One thinks of Galveston -- another city of rich history and exquisite charm. In 1900, it was the largest port in Texas -- an oil boomtown so prosperous that its strand along the Gulf of Mexico was called the Wall Street of the South. Then an epic hurricane pulverized 2/3 of its buildings, killed 1/5 of its people, and buried the city of great Victorian homes beneath five meters of water.
Galveston survived as a small, picturesque seaside town, as Houston -- 70 kilometers inland -- stole most of its oil, banking, and shipping business and grew into America's fourth-largest city.
If New Orleans rebuilds, by every forecast it will be smaller and even more focused on tourism to its historic French Quarter and restored Garden District.
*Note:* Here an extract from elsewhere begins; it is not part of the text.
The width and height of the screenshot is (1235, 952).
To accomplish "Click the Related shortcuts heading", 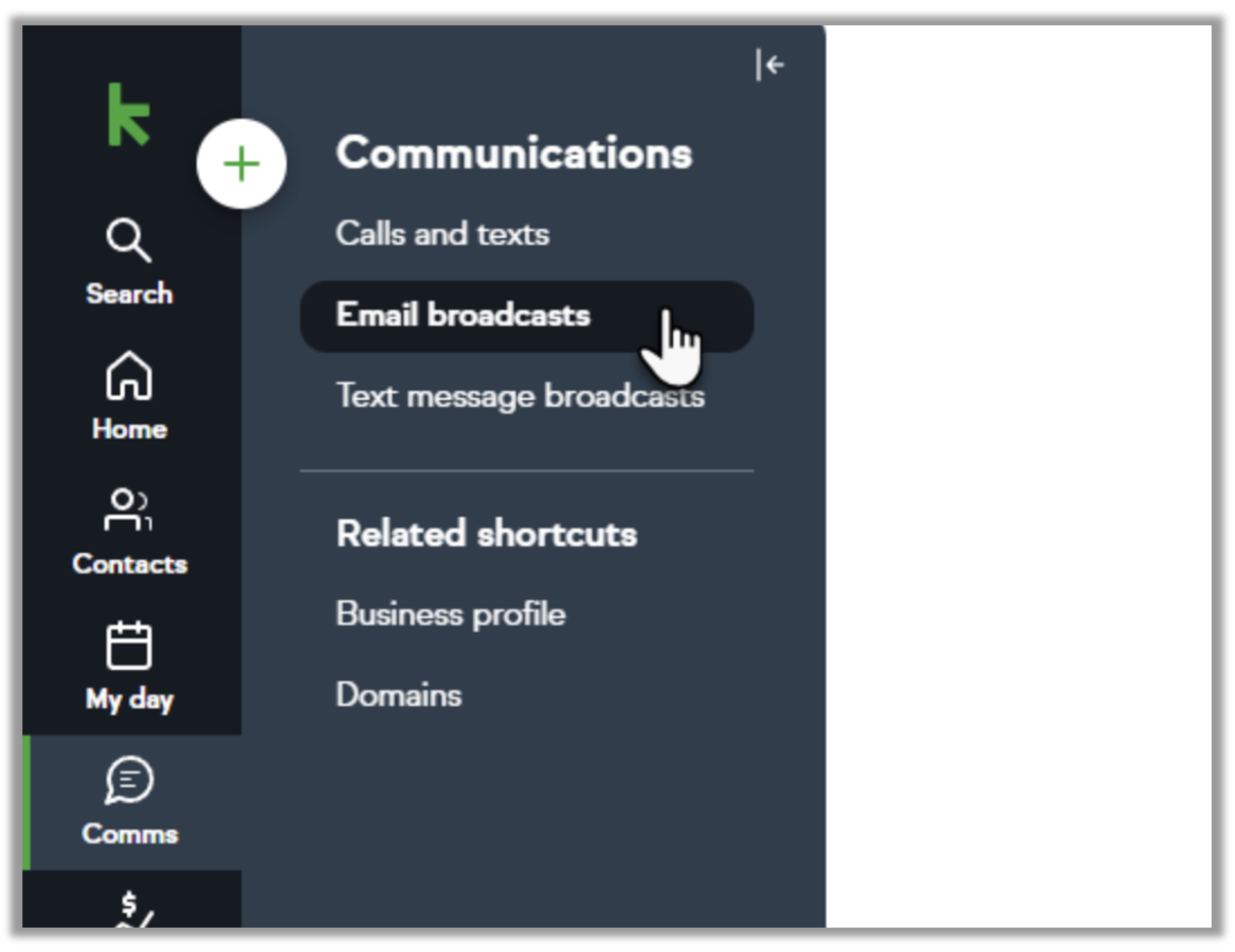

That assumes money will be found to radically augment the old levees that so tragically failed this low-lying city. Many homes in poor neighborhoods were built of cypress and may have come through the deluge surprisingly well. But tens of thousands of their occupants are likely gone for good.
Some say the whole place should be leveled and rebuilt elsewhere, as a sort of Creole theme park. Others say that engineers should allow the Mississippi River to cut a new channel where it wants to -- to the west, through swampland to the sea. What is now the river past town would become a placid, less flood-prone, lake.
Americans who love saucy, old New Orleans stubbornly picture her revived and well -- making great music and food, and again filling the air with the golden coins of a Mardi Gras parade. It's a lovely vision from the heart, but wishing does not make it so. Just ask the folks over in Galveston.